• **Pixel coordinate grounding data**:
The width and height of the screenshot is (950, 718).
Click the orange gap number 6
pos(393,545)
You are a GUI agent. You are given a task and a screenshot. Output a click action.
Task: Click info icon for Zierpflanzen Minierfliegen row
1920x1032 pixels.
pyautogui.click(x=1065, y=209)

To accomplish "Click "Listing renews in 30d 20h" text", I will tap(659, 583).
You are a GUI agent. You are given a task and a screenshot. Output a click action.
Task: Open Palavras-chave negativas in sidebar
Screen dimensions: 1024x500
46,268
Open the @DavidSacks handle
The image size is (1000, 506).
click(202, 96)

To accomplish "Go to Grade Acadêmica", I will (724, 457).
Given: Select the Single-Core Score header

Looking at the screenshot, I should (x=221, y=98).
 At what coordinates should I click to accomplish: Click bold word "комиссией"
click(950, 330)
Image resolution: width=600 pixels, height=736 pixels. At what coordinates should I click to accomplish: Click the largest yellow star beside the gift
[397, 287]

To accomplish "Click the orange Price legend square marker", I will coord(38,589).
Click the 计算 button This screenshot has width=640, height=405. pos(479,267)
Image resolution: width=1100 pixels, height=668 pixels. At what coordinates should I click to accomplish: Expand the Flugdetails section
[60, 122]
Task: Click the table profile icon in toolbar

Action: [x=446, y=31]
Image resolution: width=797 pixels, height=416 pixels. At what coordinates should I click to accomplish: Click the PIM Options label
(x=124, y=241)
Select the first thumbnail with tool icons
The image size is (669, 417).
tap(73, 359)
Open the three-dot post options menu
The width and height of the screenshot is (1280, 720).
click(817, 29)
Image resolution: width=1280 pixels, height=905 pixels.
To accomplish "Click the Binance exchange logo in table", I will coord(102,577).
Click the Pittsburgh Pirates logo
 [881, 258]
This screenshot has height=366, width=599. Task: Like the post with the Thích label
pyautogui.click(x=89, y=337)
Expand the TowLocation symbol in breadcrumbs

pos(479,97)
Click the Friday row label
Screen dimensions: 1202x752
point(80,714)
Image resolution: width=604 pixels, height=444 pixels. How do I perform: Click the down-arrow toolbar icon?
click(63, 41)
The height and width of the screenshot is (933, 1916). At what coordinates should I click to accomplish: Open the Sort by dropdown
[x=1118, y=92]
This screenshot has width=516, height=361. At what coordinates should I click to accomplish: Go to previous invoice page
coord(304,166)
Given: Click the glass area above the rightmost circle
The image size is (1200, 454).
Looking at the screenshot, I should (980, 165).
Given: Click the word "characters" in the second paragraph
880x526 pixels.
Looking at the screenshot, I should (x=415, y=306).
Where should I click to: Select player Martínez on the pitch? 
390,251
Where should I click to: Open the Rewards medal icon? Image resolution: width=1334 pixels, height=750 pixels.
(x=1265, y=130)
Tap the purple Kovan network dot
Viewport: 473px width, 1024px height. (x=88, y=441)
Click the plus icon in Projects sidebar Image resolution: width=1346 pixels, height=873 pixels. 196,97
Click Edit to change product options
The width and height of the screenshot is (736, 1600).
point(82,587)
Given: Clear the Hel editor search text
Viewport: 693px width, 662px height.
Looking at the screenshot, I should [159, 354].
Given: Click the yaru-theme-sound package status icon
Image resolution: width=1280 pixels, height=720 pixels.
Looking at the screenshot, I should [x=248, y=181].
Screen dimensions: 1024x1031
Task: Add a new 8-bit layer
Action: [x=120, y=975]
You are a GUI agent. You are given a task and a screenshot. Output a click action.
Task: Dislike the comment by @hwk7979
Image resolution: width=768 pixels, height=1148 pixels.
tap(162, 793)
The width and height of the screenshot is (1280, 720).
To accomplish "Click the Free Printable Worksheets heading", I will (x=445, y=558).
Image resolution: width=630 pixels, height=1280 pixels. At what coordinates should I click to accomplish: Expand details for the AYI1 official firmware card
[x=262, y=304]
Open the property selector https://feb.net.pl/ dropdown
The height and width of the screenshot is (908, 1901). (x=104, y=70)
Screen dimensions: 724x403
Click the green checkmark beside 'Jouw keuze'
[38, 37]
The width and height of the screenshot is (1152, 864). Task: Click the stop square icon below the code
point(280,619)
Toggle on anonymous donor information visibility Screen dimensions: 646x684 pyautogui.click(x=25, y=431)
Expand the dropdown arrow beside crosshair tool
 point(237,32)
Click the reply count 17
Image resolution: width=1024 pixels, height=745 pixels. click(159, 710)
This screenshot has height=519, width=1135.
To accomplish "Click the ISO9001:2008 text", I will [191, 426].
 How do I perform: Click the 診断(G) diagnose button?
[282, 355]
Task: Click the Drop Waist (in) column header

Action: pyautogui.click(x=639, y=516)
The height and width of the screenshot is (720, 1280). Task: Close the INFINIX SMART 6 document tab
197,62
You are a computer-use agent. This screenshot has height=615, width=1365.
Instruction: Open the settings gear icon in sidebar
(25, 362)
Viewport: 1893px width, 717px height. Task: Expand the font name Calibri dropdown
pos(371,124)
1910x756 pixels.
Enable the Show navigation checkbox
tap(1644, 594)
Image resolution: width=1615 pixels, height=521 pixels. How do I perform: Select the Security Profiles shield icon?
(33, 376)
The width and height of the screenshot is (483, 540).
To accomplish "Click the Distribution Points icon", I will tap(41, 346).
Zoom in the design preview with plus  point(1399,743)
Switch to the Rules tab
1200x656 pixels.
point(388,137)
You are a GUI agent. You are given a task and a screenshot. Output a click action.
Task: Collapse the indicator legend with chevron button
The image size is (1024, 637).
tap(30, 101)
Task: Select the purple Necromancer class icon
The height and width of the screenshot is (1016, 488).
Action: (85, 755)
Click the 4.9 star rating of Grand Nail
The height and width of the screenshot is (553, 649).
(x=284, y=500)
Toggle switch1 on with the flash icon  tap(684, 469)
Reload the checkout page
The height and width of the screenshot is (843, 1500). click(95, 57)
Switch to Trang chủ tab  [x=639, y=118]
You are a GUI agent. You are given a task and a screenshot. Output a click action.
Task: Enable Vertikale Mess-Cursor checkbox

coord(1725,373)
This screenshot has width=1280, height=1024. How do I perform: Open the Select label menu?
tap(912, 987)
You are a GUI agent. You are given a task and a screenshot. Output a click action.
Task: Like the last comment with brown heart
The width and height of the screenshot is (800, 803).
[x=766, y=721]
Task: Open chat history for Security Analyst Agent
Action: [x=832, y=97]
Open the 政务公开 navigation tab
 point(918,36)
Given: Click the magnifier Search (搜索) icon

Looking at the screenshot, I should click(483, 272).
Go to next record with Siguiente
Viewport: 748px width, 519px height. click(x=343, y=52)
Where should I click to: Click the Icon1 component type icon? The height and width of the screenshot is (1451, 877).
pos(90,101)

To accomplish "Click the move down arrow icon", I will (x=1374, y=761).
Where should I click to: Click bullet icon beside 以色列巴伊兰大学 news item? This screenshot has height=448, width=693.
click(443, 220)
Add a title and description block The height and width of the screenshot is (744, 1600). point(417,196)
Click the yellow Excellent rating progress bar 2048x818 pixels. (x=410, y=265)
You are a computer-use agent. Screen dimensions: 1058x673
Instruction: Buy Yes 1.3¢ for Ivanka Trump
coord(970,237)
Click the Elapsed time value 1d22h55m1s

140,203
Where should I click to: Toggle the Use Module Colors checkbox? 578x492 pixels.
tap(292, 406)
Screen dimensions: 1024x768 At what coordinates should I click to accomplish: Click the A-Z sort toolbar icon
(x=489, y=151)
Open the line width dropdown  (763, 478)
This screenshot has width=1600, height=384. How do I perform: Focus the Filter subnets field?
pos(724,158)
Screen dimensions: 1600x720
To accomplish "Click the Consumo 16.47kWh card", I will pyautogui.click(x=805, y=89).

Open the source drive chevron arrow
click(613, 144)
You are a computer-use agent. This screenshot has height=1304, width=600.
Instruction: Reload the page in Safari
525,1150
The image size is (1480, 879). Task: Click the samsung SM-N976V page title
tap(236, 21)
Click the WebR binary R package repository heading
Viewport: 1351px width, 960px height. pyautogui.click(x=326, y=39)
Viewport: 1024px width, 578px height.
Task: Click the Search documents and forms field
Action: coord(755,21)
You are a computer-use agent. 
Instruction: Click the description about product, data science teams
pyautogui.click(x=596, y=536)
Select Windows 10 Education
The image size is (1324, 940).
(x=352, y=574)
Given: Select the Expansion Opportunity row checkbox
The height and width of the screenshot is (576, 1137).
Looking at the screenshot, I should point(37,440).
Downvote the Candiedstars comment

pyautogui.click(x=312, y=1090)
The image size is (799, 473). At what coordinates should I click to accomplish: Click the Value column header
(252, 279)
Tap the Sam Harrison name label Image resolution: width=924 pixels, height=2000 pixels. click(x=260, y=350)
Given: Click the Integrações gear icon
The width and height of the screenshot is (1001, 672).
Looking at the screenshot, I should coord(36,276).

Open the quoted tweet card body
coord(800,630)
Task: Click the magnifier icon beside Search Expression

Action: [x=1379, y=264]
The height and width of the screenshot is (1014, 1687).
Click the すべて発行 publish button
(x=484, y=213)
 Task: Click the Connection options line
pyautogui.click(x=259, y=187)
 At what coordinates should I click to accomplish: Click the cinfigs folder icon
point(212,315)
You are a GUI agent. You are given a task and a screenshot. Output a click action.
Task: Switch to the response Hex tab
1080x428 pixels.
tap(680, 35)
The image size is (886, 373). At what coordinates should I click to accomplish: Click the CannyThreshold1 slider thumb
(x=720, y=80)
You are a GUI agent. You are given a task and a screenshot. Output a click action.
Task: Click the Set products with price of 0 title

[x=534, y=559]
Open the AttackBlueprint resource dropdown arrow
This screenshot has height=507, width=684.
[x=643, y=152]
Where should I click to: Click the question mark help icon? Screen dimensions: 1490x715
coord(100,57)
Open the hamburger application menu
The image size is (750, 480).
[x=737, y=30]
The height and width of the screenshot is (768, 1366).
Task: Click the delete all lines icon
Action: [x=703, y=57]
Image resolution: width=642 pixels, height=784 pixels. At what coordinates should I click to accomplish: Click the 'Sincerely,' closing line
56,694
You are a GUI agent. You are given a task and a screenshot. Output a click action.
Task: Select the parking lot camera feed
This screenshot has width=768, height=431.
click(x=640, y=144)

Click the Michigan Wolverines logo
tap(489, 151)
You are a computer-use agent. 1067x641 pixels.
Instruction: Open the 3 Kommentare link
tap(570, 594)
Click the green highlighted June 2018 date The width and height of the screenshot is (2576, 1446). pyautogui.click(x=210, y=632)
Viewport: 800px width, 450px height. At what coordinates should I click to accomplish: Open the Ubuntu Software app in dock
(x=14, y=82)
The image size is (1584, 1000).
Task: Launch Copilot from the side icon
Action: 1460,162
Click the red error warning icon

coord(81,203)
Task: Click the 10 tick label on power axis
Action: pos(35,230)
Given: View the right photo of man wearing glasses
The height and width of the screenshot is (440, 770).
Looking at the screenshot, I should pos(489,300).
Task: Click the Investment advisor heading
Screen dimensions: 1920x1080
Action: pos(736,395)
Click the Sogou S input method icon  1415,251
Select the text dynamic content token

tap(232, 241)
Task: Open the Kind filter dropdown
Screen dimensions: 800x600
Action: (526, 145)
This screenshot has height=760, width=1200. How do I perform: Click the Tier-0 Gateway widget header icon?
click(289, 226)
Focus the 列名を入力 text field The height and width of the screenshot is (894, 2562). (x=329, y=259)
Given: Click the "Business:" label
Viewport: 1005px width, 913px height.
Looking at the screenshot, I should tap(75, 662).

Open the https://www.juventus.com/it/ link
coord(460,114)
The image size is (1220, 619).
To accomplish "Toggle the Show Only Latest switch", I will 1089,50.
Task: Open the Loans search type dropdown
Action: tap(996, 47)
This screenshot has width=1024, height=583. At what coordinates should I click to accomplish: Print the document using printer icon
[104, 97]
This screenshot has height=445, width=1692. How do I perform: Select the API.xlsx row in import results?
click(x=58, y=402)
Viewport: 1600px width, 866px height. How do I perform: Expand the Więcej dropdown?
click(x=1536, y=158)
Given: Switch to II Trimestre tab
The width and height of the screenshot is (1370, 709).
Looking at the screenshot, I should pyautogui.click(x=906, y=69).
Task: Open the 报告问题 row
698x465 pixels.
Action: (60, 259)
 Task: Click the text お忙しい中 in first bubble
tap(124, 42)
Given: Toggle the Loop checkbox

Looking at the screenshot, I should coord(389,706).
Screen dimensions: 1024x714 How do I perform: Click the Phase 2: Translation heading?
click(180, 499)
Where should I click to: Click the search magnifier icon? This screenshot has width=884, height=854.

• **PROBLEM TO SOLVE**: Search the entries for the word "legend" and copy every line that holds it.

• **YOUR RESPONSE**:
To accomplish "Click the orange Price legend square marker", I will coord(38,589).
Task: Collapse the indicator legend with chevron button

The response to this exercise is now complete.